-- TO BE DONE --
Print the passage on periglacial landforms word for word, starting at "Circles, ovals, garlands" and ending at "on the process.".

-- QUOTED TEXT --
Last updated 22 Mar 2021

There are a range of landforms that develop in a periglacial environment.

Patterned ground

Patterned ground is a term given to the ground which has surface material distributed across it in a pattern. The examples of patterned ground include stripes, circles, polygons, ovals and garlands.

Ice wedges

Ice wedges are vertical masses of ice that penetrate down to 10 metres from the surface in some cases. They are formed as a result of the large amount of ground ice present and following significant temperature fluctuations. During the summer, meltwater will enter a ground crack and then freeze when the temperature drops. This causes an expansion of around 9% which fractures the surrounding material and makes the wedge deeper and wider. In the intense cold of winter, the surrounding soil contracts, creating the gap between the developing ice wedge and adjacent soil into which more water can infill. This process of thaw and freeze will continue to occur over time and the ice wedge will continue to widen and deepen.

Blockfields

Blockfields are extensive areas of angular rock that have been created by regular freeze-thaw activity fragmenting exposed rock in situ. The material is left strewn across the level ground with blocks representing more homogenous lithology and the gaps where the bedrock had more weaknesses and/or joints. Large areas of these blocks are called Felsenmeer. Where this occurs on rock faces on a gradient, scree will be left at the bottom of the slope where talus accumulates.

Pingos

Pingos are hills with an ice core. They are between 3 to 70 metres in height and have a diameter between 30 to 1000 metres. Most pingos are circular in shape. Smaller pingos tend to have a curved surface, whereas larger ones usually have exposed ice at their top and the melting of this exposed ice can form a crater. Sometimes the craters can be filled with water forming a lake. The ice in the centre of the pingo accumulates because of hydrostatic pressure or groundwater flow.

Solifluction lobes

Solifluction lobes are created when the saturated active layer of soil is thawed, usually during the summer months. The gradient of the ground is important too as these lobes will only form on slopes. Winter freeze-thaw weathering loosens material while summer thaw melts the ice content and then it will flow down the hill. When the gradient changes again and flattens out, the material flow slows and is deposited in a tongue shape.

Terracettes

Terracettes are a series of small ridges in the ground, underneath vegetation, on a sloped piece of land. They are formed when the active layer thaws and gravity allows material to slump down underneath the vegetation. Frost creep is an integral process in the formation of terracettes and can make them larger, as material is lifted by the ice and then dropped.

Thermokarst is an irregular land surface consisting of hills and hollows formed when permafrost thaws.

Circles, ovals, garlands and polygons are found on flat ground. They are formed when ice lenses grow in the soil and the constant ice expansion and thawing make the ground surface uneven. This occurs as a result of frost heave. The ice lens pushes material up to the surface and fine sediments fill in the gaps left by the stones so the stones don’t fall back down during the summer melt. When the stones reach the surface, the larger stones roll down to the side of the uneven ground and the finer material stays in the middle. This leaves stone circles, garlands, ovals or polygons. Where the gradient of the land is steeper, stripes will form instead, due to the impact of gravity on the process.

-- STORED ROWS --

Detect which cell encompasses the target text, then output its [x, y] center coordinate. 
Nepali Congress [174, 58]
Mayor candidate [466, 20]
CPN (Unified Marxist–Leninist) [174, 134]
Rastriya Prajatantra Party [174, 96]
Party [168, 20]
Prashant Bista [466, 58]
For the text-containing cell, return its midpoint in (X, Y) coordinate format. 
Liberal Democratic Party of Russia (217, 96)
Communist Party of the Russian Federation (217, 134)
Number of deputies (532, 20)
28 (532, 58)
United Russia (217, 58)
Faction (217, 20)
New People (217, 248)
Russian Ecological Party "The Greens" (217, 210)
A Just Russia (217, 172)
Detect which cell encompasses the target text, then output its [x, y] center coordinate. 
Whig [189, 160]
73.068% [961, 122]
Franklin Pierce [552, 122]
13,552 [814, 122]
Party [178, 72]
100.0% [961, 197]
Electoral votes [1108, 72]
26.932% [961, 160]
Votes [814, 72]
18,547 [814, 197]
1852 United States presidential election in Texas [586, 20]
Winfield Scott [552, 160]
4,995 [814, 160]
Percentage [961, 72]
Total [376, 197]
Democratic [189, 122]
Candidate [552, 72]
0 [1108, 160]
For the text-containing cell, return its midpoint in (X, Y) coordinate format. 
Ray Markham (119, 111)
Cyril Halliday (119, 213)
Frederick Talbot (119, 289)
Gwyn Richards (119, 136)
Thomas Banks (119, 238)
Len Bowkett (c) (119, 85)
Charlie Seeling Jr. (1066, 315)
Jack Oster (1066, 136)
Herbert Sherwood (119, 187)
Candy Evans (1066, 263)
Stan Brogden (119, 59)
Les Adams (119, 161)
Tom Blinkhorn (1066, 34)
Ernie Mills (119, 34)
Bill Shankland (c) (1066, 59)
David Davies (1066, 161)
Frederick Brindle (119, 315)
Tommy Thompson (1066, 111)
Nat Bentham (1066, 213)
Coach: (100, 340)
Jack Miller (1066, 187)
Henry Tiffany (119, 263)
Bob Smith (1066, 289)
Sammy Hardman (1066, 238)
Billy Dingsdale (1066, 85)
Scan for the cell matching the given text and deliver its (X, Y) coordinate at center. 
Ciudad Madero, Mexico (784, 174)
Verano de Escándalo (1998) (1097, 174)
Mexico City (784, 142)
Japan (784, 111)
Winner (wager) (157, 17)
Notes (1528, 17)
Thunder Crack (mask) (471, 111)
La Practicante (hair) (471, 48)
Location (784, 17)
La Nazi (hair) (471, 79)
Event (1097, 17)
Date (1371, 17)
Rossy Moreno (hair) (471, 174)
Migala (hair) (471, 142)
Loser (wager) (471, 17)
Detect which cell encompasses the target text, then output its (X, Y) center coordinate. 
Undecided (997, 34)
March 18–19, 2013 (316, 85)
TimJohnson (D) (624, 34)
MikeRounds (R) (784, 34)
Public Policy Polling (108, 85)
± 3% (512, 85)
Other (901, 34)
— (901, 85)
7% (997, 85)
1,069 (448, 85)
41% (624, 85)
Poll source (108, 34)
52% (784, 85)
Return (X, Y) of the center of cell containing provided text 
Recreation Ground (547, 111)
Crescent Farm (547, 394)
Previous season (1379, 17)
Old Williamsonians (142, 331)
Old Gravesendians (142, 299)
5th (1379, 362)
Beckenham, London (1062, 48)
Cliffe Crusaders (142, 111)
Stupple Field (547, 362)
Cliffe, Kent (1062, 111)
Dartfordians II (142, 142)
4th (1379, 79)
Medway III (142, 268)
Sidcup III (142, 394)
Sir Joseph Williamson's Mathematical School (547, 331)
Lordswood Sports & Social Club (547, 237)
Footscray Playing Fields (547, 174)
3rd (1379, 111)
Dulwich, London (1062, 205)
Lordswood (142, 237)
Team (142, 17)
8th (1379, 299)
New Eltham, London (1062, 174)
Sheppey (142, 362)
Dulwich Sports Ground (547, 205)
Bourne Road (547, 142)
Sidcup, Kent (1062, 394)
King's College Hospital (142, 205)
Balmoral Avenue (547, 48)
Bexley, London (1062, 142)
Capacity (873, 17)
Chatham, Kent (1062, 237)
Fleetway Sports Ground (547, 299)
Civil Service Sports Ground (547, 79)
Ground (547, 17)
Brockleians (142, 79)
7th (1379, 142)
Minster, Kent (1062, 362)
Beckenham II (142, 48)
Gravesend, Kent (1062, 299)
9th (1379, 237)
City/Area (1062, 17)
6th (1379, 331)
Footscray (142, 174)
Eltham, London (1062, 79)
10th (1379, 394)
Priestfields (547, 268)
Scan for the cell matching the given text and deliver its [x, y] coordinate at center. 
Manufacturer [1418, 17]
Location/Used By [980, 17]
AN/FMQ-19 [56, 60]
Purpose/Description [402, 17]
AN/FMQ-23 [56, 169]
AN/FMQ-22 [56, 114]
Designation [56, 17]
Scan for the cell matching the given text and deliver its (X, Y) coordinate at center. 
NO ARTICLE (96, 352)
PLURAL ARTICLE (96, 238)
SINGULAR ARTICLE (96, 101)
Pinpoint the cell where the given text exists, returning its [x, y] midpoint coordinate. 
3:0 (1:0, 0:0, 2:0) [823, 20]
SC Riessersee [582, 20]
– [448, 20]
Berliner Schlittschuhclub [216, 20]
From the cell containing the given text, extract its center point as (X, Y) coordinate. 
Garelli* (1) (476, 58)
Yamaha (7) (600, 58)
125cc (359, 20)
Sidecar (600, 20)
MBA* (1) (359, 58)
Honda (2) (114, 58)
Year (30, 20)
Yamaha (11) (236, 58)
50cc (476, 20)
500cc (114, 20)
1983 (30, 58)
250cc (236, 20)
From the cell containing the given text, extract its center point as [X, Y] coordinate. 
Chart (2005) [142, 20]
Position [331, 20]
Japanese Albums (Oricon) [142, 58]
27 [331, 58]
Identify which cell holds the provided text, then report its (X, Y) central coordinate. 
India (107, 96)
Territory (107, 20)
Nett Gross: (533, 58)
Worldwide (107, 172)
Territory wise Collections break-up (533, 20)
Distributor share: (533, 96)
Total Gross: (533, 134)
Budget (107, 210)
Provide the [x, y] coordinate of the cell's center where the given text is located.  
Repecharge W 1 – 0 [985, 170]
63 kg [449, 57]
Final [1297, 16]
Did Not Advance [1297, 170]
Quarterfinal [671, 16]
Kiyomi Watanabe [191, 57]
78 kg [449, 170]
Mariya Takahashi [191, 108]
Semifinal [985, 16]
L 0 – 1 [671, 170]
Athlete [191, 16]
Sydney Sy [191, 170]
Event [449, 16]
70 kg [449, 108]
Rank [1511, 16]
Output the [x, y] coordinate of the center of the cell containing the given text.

-- FINISHED EXERCISE --
Circles, ovals, garlands and polygons are found on flat ground. They are formed when ice lenses grow in the soil and the constant ice expansion and thawing make the ground surface uneven. This occurs as a result of frost heave. The ice lens pushes material up to the surface and fine sediments fill in the gaps left by the stones so the stones don’t fall back down during the summer melt. When the stones reach the surface, the larger stones roll down to the side of the uneven ground and the finer material stays in the middle. This leaves stone circles, garlands, ovals or polygons. Where the gradient of the land is steeper, stripes will form instead, due to the impact of gravity on the process.